Part 2 of the Trinity - The Medium 

The second component of deception's trinity is the conduit or medium by which the deception is communicated. This medium can be an artifact or a physical entity (like the Turin Shroud), but it can equally be just information expressed in the form of spoken or written language. It also can be represented by a person acting as an imposter. The conduit is an essential bridge, since its characteristics must be understood in a shared manner by both the deceiver and the third component of the trinity of deception, the deceived.

The medium (or media) itself presumes some common and shared assumptions as one central principle of a successful hoax holds: the deceiver and the deceived must have some common medium (media) through which to interact. Therefore, the conduit or medium of the message is always an important constraint upon deceit.

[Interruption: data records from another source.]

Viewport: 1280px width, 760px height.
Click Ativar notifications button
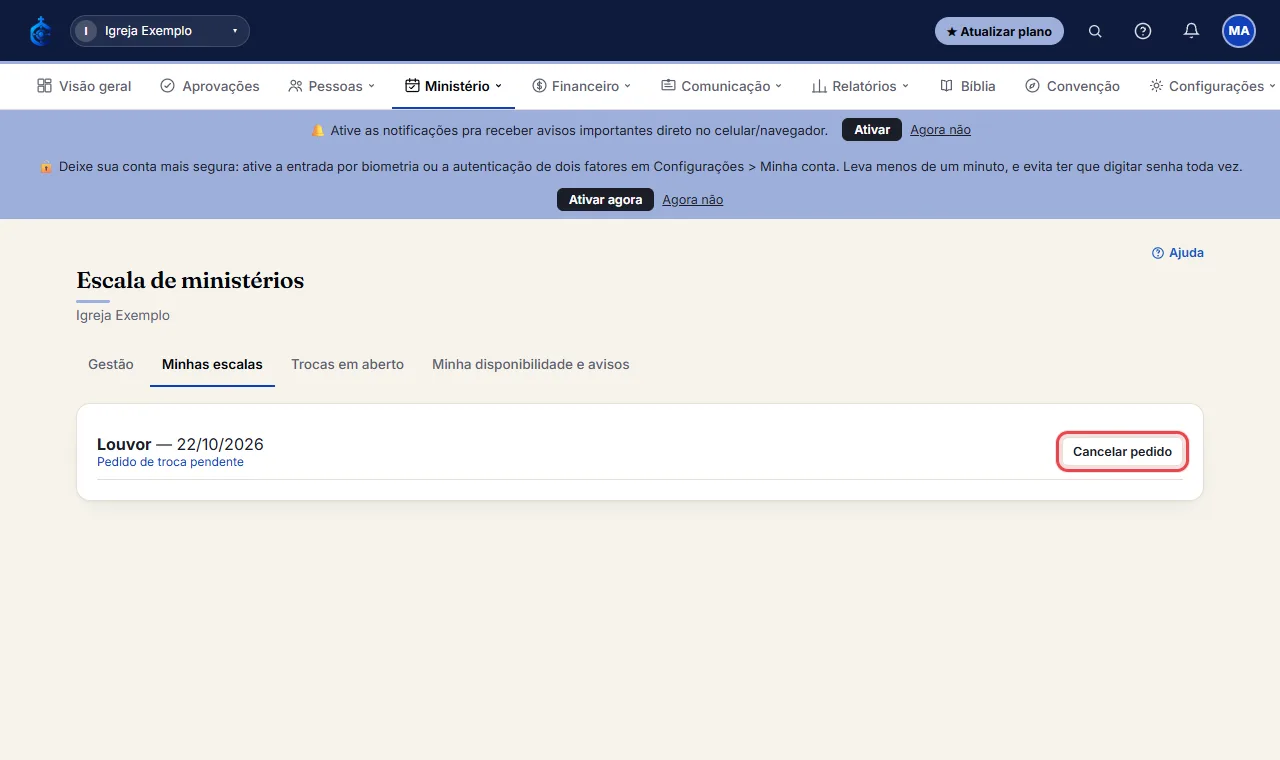872,130
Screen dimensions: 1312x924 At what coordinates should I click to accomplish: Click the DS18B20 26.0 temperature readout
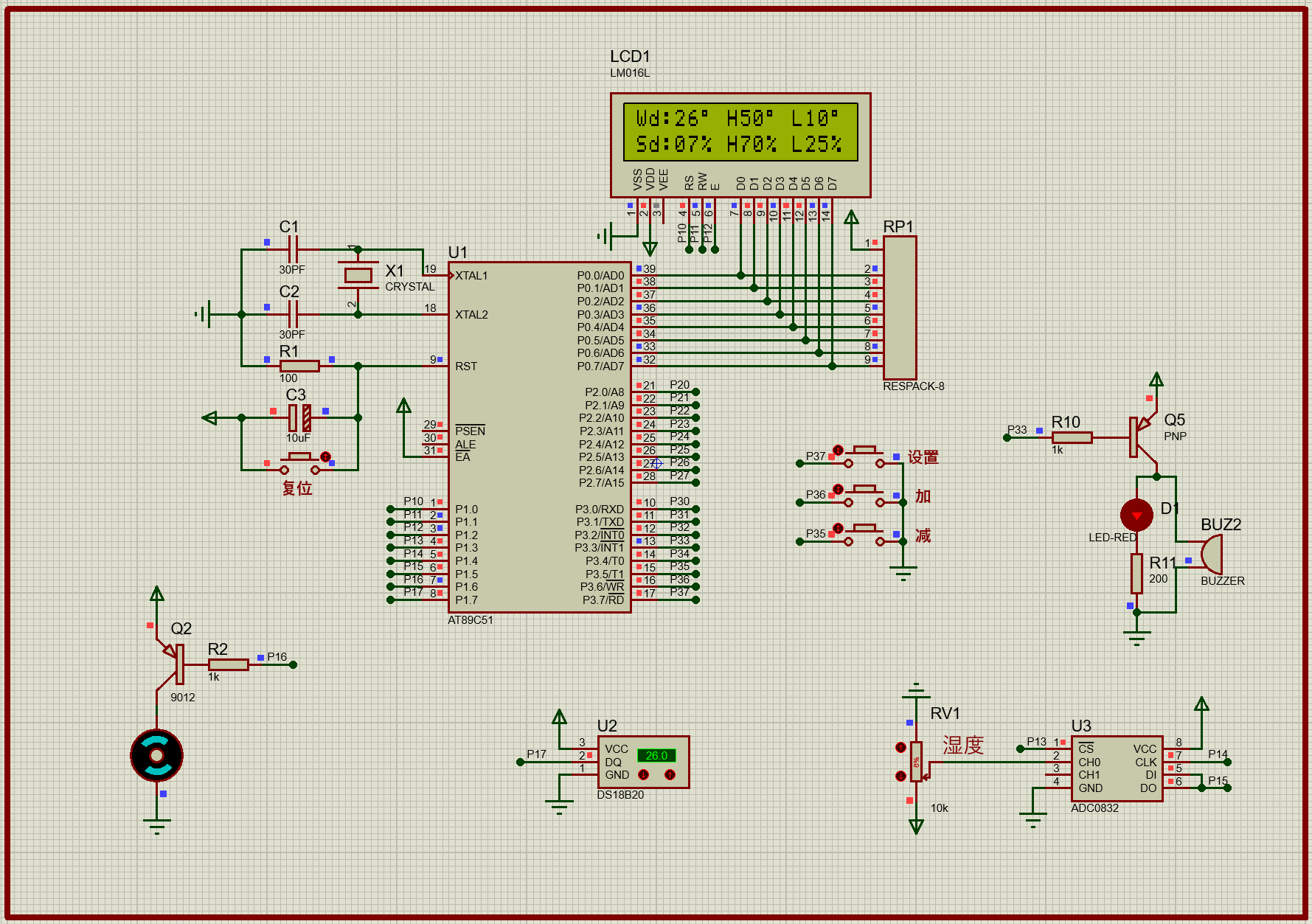(656, 755)
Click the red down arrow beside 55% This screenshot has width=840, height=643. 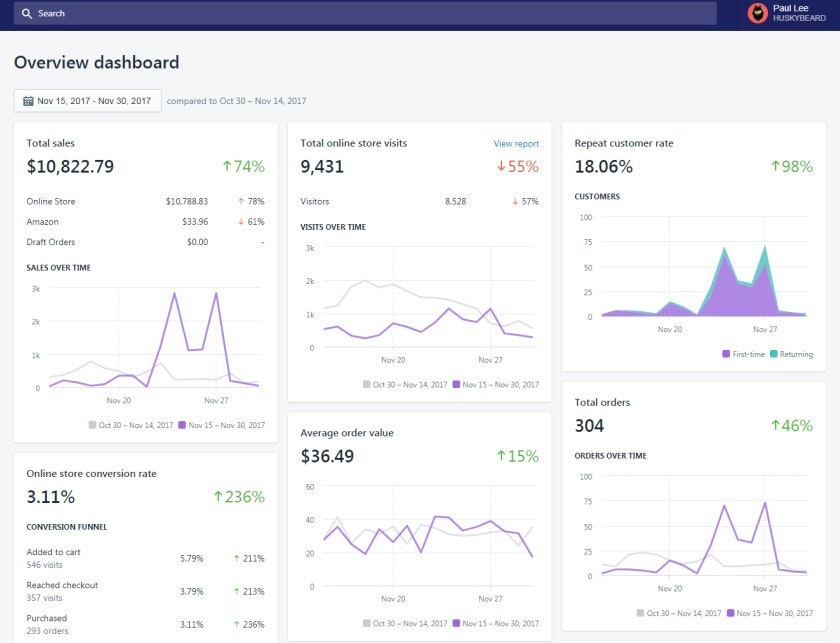[x=501, y=167]
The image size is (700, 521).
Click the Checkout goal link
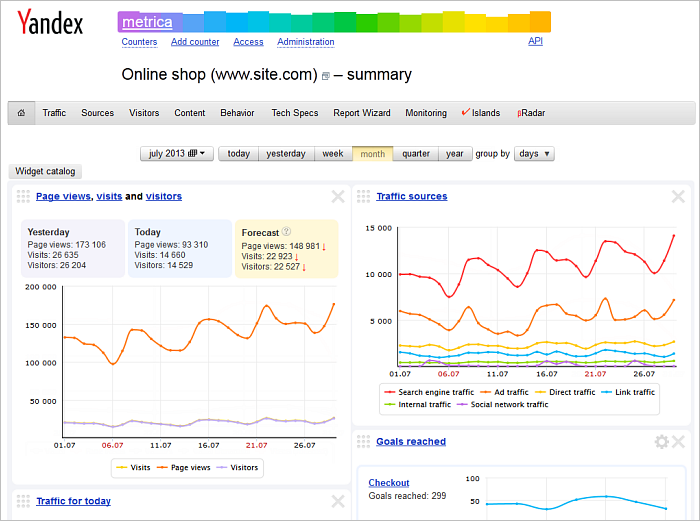click(389, 483)
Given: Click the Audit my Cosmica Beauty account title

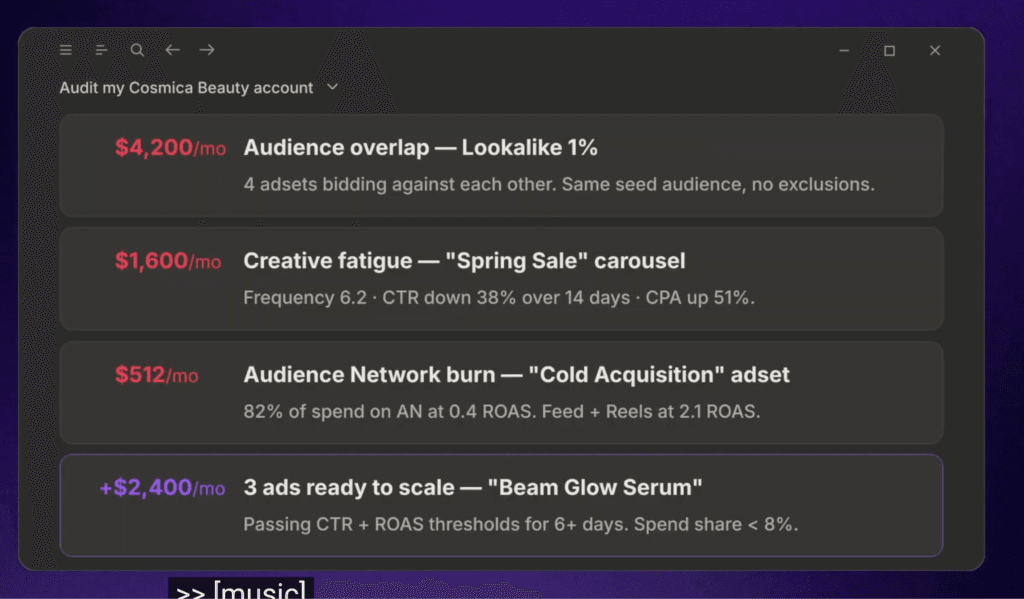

A hoaxer who want to push a ‘history revisionist’ hoax in Australia today can use a number of closely related media – the non-fiction book, the ‘Progressive Left’ electronic media (eg: the ABC’s TV, Radio & Education Unit, SBS, NITV, The Guardian, The Wheeler Centre, et al) and academia (conferences, lectures, universities). [A really interesting aspect of Dark Emu’s acceptance is that its constituency is predominately ‘university educated’. In general, much of the working- and middle-class in Australia have never heard of the book. When I bring it up in conversation I just get blank stares from my friends and colleagues. Why? Essentially because they did not/do not attended university, are not big readers of books of Dark Emu’s genre and they do not watch, or listen to, the ABC – hence by Hancock’s definition they are outside of the required ‘medium’, and so are not influenced by the hoax. But their school age children can be - hence the push to get the ‘hoax’ into the medium of the school curriculum].

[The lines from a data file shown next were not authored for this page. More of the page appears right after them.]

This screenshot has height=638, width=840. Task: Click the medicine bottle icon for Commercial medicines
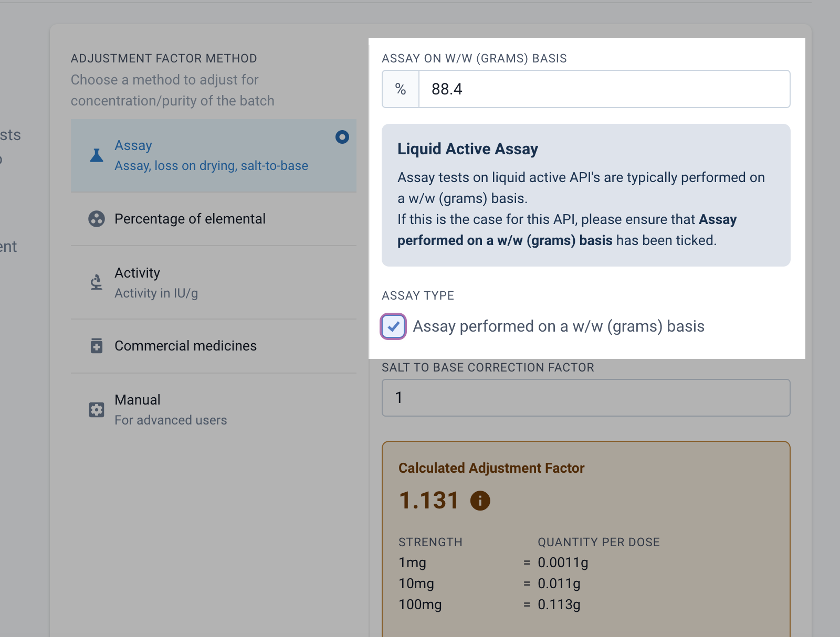point(95,345)
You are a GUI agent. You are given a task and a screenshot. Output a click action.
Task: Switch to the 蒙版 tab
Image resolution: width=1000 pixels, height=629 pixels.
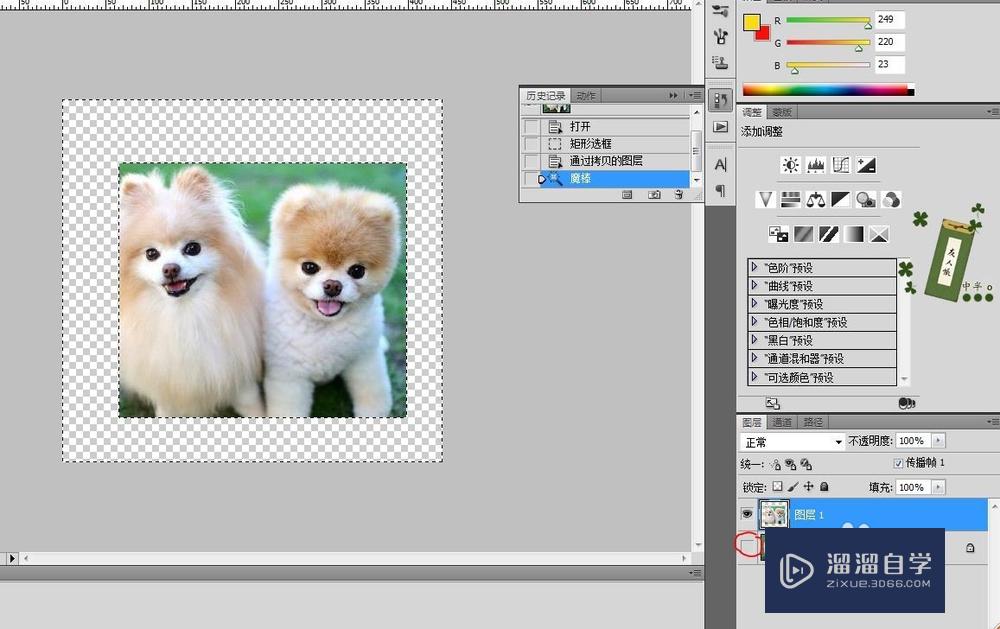782,113
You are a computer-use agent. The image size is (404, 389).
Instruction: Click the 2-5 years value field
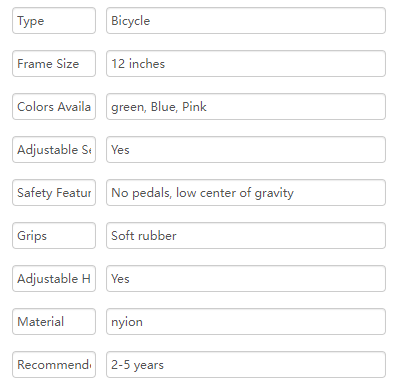(246, 365)
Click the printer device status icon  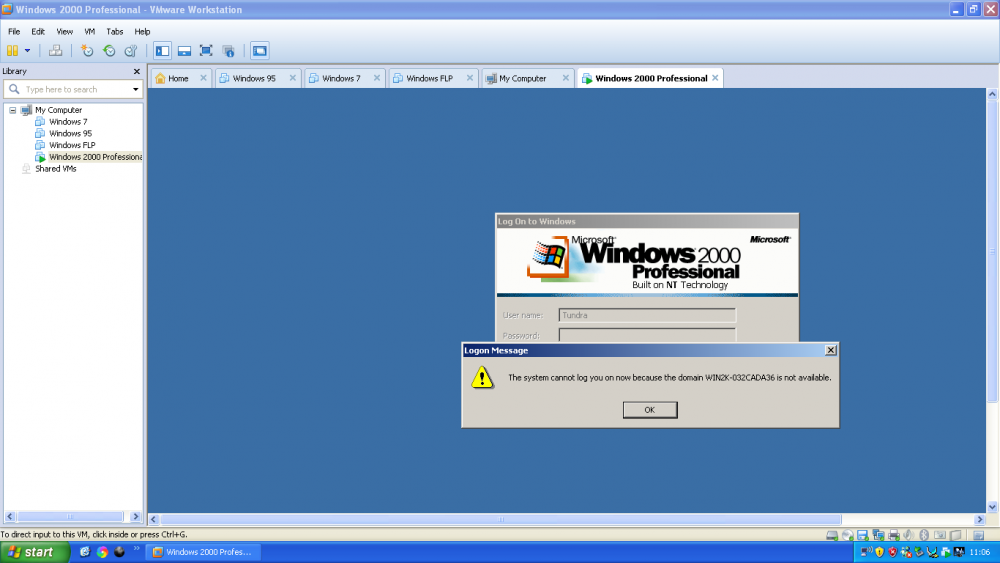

People following the Dark Emu saga will notice how Bruce Pascoe and his main champions are never formally interviewed or debated by the book’s critics ‘outside’ his chosen media and constituency. Instead, Dark Emu has remained unchallenged and safely ensconced within the Church of the Deceived.

Part 3 of the Trinity - The Deceived

The third and final part of the trinity of deception is, the deceived. One might easily envisage the hoaxer or deceiver as the active participant and the deceived as the passive recipient in the process of deception. However, this is not necessarily so.

Often the deceived individual plays a very active, albeit unwitting, role in the whole process. Many questions emerge as to what degree the deceived wishes to, or indeed can, be deceived. Obviously the more the deceiver can co-opt the active participation of the deceived, the more likely the deception is to succeed.

As Francis Bacon observed in the early seventeenth century,

‘Human understanding...is infused by desire and emotion, which give rise to 'wishful science: For man prefers to believe what he wants to be true. He therefore rejects difficulties, being impatient of enquiry'

- Francis bacon, Novum Organum (1620), translated by James Spedding, et al

While the world has moved on in a technical sense since Bacon's time, it is clear that certain basic aspects of human nature remain, tragically, very much unaltered. The promotion of hoaxes and our susceptibility to them is a case in point.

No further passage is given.